--- Problem ---
Can you reproduce the data below with every "Instruction" substituted by "Goal" and nothing else changed?

--- Records for this task ---

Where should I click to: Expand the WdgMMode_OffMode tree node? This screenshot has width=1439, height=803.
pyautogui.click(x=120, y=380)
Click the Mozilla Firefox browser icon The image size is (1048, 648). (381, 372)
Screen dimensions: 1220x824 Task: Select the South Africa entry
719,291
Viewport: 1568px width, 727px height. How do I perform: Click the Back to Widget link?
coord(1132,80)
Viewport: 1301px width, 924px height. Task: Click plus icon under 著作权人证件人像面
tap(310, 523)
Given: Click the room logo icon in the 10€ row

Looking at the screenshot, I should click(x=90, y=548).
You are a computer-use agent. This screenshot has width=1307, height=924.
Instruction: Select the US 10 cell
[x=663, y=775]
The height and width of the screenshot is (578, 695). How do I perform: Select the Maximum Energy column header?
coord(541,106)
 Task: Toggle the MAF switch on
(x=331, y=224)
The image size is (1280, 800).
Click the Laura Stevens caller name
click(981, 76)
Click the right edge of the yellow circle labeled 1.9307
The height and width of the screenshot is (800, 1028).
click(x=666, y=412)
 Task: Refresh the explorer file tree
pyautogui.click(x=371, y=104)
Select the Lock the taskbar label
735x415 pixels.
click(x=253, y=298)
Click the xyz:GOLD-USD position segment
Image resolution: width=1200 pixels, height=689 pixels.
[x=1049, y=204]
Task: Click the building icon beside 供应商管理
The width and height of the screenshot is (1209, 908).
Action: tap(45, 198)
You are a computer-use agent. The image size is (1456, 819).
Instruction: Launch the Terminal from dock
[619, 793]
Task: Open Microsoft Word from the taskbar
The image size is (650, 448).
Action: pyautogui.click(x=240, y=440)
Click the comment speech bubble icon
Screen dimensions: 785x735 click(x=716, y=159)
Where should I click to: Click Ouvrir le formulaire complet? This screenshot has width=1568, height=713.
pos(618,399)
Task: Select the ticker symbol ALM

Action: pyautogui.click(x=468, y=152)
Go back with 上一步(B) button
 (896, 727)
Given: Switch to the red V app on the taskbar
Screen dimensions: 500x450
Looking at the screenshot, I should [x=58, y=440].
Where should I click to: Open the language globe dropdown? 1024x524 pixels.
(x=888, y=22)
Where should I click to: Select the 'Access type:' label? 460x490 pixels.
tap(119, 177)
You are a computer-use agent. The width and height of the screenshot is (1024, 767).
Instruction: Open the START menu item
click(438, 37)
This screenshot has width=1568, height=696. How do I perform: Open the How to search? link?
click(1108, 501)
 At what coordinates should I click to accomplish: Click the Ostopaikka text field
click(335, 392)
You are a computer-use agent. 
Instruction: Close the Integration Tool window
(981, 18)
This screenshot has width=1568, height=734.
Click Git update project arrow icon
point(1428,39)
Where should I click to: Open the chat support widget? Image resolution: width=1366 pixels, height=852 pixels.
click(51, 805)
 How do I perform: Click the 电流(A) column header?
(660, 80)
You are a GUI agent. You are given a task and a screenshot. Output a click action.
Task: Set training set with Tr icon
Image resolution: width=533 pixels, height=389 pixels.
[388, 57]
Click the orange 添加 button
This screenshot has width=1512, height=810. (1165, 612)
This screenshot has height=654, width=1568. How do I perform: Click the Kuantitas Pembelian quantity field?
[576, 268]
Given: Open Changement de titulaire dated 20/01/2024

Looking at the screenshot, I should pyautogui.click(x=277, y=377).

--- Answer to this task ---
Where should I click to: Expand the WdgMMode_OffMode tree node? This screenshot has width=1439, height=803.
pyautogui.click(x=120, y=380)
Click the Mozilla Firefox browser icon The image size is (1048, 648). (381, 372)
Screen dimensions: 1220x824 Task: Select the South Africa entry
719,291
Viewport: 1568px width, 727px height. How do I perform: Click the Back to Widget link?
coord(1132,80)
Viewport: 1301px width, 924px height. Task: Click plus icon under 著作权人证件人像面
tap(310, 523)
Given: Click the room logo icon in the 10€ row

Looking at the screenshot, I should click(x=90, y=548).
You are a computer-use agent. This screenshot has width=1307, height=924.
Goal: Select the US 10 cell
[x=663, y=775]
The height and width of the screenshot is (578, 695). How do I perform: Select the Maximum Energy column header?
coord(541,106)
 Task: Toggle the MAF switch on
(x=331, y=224)
The image size is (1280, 800).
Click the Laura Stevens caller name
click(981, 76)
Click the right edge of the yellow circle labeled 1.9307
The height and width of the screenshot is (800, 1028).
click(x=666, y=412)
 Task: Refresh the explorer file tree
pyautogui.click(x=371, y=104)
Select the Lock the taskbar label
735x415 pixels.
click(x=253, y=298)
Click the xyz:GOLD-USD position segment
Image resolution: width=1200 pixels, height=689 pixels.
[x=1049, y=204]
Task: Click the building icon beside 供应商管理
The width and height of the screenshot is (1209, 908).
Action: tap(45, 198)
You are a computer-use agent. The image size is (1456, 819).
Goal: Launch the Terminal from dock
[619, 793]
Task: Open Microsoft Word from the taskbar
The image size is (650, 448).
Action: pyautogui.click(x=240, y=440)
Click the comment speech bubble icon
Screen dimensions: 785x735 click(x=716, y=159)
Where should I click to: Click Ouvrir le formulaire complet? This screenshot has width=1568, height=713.
pos(618,399)
Task: Select the ticker symbol ALM

Action: pyautogui.click(x=468, y=152)
Go back with 上一步(B) button
 (896, 727)
Given: Switch to the red V app on the taskbar
Screen dimensions: 500x450
Looking at the screenshot, I should [x=58, y=440].
Where should I click to: Open the language globe dropdown? 1024x524 pixels.
(x=888, y=22)
Where should I click to: Select the 'Access type:' label? 460x490 pixels.
tap(119, 177)
You are a computer-use agent. The width and height of the screenshot is (1024, 767).
Goal: Open the START menu item
click(438, 37)
This screenshot has width=1568, height=696. How do I perform: Open the How to search? link?
click(1108, 501)
 At what coordinates should I click to accomplish: Click the Ostopaikka text field
click(335, 392)
You are a computer-use agent. 
Goal: Close the Integration Tool window
(981, 18)
This screenshot has width=1568, height=734.
Click Git update project arrow icon
point(1428,39)
Where should I click to: Open the chat support widget? Image resolution: width=1366 pixels, height=852 pixels.
click(51, 805)
 How do I perform: Click the 电流(A) column header?
(660, 80)
You are a GUI agent. You are given a task and a screenshot. Output a click action.
Task: Set training set with Tr icon
Image resolution: width=533 pixels, height=389 pixels.
[388, 57]
Click the orange 添加 button
This screenshot has width=1512, height=810. (1165, 612)
This screenshot has height=654, width=1568. How do I perform: Click the Kuantitas Pembelian quantity field?
[576, 268]
Given: Open Changement de titulaire dated 20/01/2024

Looking at the screenshot, I should pyautogui.click(x=277, y=377).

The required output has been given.